== DATA

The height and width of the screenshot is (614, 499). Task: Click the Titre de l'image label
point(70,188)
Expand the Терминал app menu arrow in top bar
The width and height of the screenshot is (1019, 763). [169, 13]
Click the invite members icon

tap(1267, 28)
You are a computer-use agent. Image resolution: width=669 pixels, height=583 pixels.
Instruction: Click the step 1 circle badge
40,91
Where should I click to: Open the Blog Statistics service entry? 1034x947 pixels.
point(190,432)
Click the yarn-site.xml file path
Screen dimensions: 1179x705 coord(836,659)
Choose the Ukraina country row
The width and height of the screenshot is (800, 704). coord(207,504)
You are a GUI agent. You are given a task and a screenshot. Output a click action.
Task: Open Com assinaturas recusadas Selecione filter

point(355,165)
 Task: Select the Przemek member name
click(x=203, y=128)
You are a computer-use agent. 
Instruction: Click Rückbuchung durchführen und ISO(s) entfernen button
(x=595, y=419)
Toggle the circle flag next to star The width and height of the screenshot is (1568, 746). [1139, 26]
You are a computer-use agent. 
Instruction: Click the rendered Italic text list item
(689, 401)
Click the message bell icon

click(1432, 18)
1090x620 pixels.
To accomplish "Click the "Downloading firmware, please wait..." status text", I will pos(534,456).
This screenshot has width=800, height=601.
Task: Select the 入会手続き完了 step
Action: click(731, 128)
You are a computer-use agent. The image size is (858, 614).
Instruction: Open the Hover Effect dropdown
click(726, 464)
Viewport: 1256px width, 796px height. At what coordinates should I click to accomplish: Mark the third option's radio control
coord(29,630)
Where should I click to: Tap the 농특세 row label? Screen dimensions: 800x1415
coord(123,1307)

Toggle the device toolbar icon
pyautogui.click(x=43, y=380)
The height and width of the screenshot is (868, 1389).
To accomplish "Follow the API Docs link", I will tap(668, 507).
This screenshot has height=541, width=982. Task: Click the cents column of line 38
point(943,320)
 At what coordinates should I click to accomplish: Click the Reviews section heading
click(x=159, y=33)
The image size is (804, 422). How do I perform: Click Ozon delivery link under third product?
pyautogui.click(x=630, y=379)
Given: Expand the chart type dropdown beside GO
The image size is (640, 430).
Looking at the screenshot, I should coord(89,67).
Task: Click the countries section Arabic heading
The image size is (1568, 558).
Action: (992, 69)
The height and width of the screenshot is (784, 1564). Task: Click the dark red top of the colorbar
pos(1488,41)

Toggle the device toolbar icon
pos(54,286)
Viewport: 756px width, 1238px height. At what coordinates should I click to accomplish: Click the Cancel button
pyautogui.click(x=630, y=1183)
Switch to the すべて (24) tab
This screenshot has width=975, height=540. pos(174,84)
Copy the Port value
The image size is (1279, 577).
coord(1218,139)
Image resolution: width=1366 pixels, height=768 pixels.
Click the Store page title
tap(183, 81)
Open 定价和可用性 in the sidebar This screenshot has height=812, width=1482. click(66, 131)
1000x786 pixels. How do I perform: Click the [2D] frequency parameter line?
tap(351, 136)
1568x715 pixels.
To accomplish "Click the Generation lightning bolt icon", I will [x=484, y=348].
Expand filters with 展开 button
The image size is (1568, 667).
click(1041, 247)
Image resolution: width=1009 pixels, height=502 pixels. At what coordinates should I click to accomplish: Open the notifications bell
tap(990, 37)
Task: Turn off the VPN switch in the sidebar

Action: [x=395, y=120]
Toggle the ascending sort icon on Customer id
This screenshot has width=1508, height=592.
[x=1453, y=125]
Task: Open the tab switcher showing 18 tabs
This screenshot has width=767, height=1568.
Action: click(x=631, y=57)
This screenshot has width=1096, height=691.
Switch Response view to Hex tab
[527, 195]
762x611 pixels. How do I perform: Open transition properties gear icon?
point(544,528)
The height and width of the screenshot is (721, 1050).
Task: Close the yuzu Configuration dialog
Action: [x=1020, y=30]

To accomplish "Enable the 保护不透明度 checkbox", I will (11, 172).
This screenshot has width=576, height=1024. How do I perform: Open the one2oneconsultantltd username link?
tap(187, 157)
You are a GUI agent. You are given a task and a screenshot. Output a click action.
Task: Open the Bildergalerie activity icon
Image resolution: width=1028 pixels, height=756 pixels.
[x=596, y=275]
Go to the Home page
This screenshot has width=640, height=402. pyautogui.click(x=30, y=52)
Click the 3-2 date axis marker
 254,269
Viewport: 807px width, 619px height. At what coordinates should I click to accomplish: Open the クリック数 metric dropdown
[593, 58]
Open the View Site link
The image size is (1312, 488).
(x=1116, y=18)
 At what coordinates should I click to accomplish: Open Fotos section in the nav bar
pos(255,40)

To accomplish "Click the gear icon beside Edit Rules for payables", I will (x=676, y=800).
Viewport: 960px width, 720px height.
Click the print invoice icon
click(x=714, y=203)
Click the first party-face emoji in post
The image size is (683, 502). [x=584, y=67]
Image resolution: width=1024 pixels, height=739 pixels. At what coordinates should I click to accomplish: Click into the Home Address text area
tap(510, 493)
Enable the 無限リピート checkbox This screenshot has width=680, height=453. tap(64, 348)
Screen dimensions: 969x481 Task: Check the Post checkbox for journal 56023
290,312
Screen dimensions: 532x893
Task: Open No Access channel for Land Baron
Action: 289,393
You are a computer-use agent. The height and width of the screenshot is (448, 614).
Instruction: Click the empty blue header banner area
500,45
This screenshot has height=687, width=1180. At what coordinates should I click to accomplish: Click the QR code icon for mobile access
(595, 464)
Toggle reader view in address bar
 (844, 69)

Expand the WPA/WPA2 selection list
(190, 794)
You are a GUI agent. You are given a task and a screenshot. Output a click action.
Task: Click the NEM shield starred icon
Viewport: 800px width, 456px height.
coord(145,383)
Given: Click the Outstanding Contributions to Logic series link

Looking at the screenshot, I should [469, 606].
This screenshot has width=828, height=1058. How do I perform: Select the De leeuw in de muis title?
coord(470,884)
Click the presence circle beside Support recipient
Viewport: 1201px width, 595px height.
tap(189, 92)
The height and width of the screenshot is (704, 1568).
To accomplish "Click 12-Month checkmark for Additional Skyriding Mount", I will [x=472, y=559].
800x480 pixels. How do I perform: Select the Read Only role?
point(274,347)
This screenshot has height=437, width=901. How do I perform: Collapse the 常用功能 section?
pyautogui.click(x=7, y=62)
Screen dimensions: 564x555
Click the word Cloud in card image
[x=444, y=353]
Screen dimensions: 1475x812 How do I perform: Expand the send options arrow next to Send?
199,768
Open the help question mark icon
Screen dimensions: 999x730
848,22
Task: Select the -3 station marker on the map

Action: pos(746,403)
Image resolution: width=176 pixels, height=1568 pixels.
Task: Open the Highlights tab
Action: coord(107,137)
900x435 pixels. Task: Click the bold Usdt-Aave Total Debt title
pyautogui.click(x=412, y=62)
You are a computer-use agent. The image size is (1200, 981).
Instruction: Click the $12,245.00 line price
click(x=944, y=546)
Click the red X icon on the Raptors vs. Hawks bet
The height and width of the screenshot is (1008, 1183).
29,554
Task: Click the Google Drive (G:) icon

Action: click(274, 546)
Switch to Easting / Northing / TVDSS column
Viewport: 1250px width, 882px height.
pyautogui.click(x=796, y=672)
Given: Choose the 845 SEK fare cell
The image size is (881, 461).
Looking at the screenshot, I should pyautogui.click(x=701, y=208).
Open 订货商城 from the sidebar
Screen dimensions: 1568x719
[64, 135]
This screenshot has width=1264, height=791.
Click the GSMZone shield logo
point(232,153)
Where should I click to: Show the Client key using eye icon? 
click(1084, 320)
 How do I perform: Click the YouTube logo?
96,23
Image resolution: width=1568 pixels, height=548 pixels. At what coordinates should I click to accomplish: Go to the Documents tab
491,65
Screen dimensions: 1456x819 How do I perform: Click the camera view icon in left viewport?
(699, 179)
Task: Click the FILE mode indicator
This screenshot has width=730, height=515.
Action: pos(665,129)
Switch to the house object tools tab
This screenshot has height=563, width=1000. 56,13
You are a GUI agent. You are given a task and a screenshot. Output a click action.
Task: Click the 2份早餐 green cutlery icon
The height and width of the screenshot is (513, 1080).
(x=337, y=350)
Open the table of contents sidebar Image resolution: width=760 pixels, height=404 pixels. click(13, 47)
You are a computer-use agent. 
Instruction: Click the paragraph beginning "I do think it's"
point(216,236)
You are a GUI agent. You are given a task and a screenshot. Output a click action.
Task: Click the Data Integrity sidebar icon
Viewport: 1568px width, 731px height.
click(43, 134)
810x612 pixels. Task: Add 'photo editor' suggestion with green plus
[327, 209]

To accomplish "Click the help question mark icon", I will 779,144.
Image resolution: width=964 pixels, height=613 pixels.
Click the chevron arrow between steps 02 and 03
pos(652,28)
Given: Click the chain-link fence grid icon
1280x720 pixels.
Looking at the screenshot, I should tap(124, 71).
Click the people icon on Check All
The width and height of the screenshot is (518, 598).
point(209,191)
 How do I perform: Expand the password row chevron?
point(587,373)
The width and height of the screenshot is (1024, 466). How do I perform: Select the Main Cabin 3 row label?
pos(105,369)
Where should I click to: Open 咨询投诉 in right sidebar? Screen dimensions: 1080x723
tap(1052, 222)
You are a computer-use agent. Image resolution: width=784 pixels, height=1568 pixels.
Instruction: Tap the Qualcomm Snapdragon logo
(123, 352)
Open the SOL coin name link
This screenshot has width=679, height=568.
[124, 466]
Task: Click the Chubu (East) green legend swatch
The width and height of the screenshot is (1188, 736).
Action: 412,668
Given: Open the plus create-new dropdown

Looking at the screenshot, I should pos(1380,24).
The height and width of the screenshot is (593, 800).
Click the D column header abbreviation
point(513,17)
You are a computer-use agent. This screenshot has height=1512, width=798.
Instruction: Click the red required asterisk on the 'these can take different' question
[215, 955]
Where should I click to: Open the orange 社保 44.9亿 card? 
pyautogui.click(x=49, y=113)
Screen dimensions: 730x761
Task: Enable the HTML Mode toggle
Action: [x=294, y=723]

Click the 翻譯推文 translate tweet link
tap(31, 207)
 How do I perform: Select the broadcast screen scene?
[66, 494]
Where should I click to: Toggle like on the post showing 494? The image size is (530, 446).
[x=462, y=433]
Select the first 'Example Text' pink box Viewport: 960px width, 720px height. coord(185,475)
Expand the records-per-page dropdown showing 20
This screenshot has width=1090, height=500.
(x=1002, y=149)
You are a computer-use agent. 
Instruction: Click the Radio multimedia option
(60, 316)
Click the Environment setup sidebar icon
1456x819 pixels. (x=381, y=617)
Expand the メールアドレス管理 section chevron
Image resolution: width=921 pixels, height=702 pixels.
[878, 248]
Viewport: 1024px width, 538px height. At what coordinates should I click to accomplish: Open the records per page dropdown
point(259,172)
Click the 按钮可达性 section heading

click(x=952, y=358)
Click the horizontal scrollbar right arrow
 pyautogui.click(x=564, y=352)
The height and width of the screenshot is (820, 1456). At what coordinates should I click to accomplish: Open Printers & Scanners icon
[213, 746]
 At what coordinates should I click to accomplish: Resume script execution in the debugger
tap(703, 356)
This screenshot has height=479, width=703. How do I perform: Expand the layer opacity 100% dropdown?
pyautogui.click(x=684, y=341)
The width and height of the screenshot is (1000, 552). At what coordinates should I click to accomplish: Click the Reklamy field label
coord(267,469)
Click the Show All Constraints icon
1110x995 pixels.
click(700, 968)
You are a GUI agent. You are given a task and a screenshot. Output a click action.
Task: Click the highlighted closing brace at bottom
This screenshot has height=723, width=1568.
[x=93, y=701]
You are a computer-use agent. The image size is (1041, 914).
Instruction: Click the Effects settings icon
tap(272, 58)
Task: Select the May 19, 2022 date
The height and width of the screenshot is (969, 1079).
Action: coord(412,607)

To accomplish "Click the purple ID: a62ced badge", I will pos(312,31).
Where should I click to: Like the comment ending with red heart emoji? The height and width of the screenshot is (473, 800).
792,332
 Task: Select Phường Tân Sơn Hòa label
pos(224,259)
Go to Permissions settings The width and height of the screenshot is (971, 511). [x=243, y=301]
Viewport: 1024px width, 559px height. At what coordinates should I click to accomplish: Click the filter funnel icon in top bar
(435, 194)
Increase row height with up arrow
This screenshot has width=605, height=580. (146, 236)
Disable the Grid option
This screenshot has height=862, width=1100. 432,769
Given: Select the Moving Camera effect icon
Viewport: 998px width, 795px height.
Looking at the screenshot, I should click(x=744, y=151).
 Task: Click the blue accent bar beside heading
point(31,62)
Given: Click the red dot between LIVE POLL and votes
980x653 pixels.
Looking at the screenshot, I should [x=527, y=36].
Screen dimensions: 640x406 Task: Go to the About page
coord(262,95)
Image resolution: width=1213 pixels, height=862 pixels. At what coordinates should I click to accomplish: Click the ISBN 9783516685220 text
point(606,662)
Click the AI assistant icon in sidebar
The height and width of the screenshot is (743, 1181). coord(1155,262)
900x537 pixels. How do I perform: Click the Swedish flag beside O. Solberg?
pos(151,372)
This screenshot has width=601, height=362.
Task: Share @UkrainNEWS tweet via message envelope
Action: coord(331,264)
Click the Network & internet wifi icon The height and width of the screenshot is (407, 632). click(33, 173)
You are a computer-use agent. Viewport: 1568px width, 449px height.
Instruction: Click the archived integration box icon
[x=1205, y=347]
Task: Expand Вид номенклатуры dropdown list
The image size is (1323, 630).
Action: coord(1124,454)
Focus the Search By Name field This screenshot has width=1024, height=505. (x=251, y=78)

====

TASK:
Your answer should be each line from the entries that includes the string "computer".

TASK SOLUTION:
You are a computer-use agent. Image resolution: width=669 pixels, height=583 pixels.
You are a computer-use agent. 
You are a computer-use agent. 
You are a computer-use agent. The image size is (858, 614).
You are a computer-use agent. The height and width of the screenshot is (448, 614).
You are a computer-use agent. The image size is (1200, 981).
You are a computer-use agent. 
You are a computer-use agent. Image resolution: width=784 pixels, height=1568 pixels.
You are a computer-use agent. This screenshot has height=1512, width=798.
You are a computer-use agent. 
You are a computer-use agent. The image size is (1041, 914).
You are a computer-use agent. Viewport: 1568px width, 449px height.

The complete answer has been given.